Johnson's characterization of the Rangers serves as a powerful historiographical counterweight to earlier, more laudatory accounts written about their activities during this time. Indeed, the picture that the author paints of the Rangers can be seen as a very valuable corrective to the popular image of this organization. The Rangers, in point of fact, may well have been more vicious perpetrators of violence and mayhem than the sediciosos themselves in creating the local terror associated with the Plan de San Diego Revolt in far south Texas. In that regard, Johnson clearly substantiates his position with reasoned argument and graphic historical example. The summary executions of Tejanos by Rangers were most certainly not, by any means, isolated events, nor were they limited to the Rangers as the only perpetrators. Local sheriffs and other town officials, along with the general Anglo populace, also became involved. Thousands of Tejanos accordingly fled the United States for Mexico in the face of the Sedicioso raids and the Anglo retaliations.
This book, however, goes far beyond assessing the violence that was so much an integral part of the revolt.

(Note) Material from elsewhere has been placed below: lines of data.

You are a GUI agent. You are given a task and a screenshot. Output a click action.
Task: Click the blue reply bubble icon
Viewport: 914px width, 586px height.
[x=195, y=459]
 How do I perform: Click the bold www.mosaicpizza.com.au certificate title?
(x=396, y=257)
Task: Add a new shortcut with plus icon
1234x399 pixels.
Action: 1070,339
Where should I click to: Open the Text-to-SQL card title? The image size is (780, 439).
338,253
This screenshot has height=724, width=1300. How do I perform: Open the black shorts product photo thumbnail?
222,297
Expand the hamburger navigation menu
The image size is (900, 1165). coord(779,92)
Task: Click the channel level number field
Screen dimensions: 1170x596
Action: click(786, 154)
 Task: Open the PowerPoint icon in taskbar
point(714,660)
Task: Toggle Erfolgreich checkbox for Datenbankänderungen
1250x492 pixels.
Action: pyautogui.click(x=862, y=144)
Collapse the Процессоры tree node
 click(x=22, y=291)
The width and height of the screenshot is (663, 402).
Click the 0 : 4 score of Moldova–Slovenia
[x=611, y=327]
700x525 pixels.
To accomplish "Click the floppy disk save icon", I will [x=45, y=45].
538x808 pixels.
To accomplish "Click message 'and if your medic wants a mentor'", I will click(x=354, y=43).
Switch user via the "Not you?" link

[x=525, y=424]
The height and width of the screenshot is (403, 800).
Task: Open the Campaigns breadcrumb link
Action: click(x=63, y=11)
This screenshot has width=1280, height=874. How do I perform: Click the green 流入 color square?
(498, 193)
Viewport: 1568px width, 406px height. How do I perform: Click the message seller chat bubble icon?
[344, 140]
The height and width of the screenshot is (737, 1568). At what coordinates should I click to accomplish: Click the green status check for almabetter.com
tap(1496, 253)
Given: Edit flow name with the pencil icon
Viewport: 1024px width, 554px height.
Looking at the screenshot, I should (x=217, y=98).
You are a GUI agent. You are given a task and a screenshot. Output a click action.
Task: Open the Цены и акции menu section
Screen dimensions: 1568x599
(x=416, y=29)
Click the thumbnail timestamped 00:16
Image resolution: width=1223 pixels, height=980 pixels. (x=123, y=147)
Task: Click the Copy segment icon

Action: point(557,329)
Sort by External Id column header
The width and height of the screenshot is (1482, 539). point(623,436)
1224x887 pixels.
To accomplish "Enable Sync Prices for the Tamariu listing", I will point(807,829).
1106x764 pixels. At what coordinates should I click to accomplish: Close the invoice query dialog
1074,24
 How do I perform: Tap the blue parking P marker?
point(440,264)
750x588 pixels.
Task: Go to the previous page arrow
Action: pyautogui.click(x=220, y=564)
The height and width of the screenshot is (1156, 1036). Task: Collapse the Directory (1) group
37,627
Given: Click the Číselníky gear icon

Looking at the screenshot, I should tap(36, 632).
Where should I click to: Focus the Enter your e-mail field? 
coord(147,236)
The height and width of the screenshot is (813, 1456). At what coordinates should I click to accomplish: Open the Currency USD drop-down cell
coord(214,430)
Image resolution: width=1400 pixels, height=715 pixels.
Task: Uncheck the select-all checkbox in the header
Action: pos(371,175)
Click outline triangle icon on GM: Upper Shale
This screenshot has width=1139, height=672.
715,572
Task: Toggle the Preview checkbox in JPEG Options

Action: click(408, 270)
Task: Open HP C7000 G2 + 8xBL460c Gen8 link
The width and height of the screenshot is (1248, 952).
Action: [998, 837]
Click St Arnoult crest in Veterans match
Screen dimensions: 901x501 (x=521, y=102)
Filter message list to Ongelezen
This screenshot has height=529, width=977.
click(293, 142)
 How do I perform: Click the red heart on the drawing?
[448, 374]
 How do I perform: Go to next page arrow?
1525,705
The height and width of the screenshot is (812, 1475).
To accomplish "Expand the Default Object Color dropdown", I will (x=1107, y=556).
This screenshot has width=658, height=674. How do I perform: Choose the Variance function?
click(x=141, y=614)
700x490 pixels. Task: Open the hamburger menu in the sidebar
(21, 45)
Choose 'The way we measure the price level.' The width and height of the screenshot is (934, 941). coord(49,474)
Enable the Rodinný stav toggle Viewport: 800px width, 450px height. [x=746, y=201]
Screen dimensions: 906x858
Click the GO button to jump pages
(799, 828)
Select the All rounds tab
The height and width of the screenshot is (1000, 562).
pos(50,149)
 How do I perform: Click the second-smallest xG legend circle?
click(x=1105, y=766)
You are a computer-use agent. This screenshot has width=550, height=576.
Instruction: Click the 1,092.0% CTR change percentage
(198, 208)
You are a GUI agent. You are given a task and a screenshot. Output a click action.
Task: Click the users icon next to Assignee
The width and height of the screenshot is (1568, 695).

In addition, it provides a full-scale analysis of the events that served as a prelude to the violence, while giving an even fuller assessment of Tejano politics and identity in the wake of the Revolt. In so doing, the author gives particular attention to the career of T. J. Canales, a lawyer from Brownsville who emerged as a leader of the progressive Tejano community. His hopes of economic and social advancement for Tejanos were dashed by the excess of violence. In spite of Canales's best efforts, along with those who shared his views, Tejanos living in south Texas had lost much by 1916 in the aftermath of the difficulties as their status declined from what it had been before the revolt. Reaction to the sedicioso raids increased Anglo-centrism. Johnson thus argues that the Plan de San Diego Revolt marked the major turning point in race relations between Anglo Texans and Tejanos in south Texas, creating a situation which would last for decades to the detriment of the Hispanophone population.
This book is particularly at its best in describing the atrocities and depredations that occurred on both sides of the struggle. The cruelty displayed by both the sediciosos and the Texas Rangers, as graphically described in this volume, would astound the sensibilities of any present day television watcher should such events be part a modern evening news broadcast. It is that focus which gives validity to the subtitle of this volume which cast these episodes as a "forgotten rebellion" that provoked a "bloody suppression." All of the relatively limited historical literature dealing with this event has heretofore ignored the mayhem, vigilantism, and uninhibited carnage that occurred in south Texas during the Plan de San Diego Revolt. For that reason alone, this book should be required reading for every Texas historian, every student of Texas history, and any aware Texan who wishes to understand the origins of the twentieth-century state.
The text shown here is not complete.